Lo dice claramente Eileen Wade (El largo adiós, Raymond Chandler), en su última carta: «…El tiempo transforma todo lo bello en algo vil, gastado y ruin. La tragedia de la vida no es que las cosas hermosas mueran jóvenes, sino que envejezcan y se envilezcan. Eso no me ocurrirá a mí.»
Ah, pero la valentía no está en salir de escena a tiempo (como hiciera Marilyn, a menos que quiera caerse en la versión conspiratoria): ésa es una salida casi fácil, una salida cosmética. La valentía –e incluso la elegancia—están en aguantar en firme, soportar las arrugas con gracia cuando la juventud se desvanece, sostenerse en la rutina cuando se ha perdido el encanto arrebatador del enamoramiento apasionado, ser capaces de mantener la mirada fresca sobre todas esas cosas de lo cotidiano que podrían aplastarnos con su banalidad, y sin embargo lograr rejuvenecerlas a fuerza de un ejercicio consciente de observación atenta y amor.

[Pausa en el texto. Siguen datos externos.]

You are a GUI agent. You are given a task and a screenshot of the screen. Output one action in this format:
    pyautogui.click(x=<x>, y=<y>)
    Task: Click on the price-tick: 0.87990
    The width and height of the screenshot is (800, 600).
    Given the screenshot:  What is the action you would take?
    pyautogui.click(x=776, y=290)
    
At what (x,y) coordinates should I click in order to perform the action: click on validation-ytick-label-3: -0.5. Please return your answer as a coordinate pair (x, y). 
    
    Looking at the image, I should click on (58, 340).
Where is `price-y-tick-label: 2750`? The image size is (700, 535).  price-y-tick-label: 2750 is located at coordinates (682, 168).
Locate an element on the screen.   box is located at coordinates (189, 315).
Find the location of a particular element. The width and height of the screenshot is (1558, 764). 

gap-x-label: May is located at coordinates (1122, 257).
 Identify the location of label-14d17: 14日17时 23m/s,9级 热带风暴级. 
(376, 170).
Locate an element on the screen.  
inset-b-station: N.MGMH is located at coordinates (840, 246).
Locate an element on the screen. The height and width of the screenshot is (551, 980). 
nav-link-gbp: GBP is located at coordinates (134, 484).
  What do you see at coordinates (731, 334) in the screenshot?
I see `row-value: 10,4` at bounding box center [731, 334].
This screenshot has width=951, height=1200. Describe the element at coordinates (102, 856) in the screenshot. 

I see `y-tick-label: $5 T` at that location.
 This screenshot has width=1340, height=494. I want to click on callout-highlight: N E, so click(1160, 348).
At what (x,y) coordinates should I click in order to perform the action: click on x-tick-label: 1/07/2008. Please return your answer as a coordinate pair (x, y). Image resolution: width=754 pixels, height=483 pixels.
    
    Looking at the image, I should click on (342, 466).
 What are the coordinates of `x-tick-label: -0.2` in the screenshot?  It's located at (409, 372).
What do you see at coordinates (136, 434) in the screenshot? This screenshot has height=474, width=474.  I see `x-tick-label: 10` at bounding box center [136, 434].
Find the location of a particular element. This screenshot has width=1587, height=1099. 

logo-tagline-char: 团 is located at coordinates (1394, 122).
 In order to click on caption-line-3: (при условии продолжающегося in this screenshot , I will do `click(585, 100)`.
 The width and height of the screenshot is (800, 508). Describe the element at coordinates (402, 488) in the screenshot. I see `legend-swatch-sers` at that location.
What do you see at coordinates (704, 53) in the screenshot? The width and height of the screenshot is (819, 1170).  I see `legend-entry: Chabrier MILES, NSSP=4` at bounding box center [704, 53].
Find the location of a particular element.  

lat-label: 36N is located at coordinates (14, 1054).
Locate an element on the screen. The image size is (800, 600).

XIX (del Manual de aproximación)
Sigo la trayectoria planetaria de los cuerpos, vuelta a vuelta: miro crecer mis uñas y alargarse mis cabellos y mi piel secarse y caerse y renovarse. El rostro se hace mapa y territorio, las líneas de las manos se enmarañan.
Lentamente paso al reino mineral, mis moléculas se reordenan según ritmos cristalinos, los poros y la circulación fijados en coral blanco, en coral rojo. Respiro como una piedra, con vetas y grietas por las que el tiempo se extiende, la misma arena de siempre, los extremos ya romos, irrelevantes.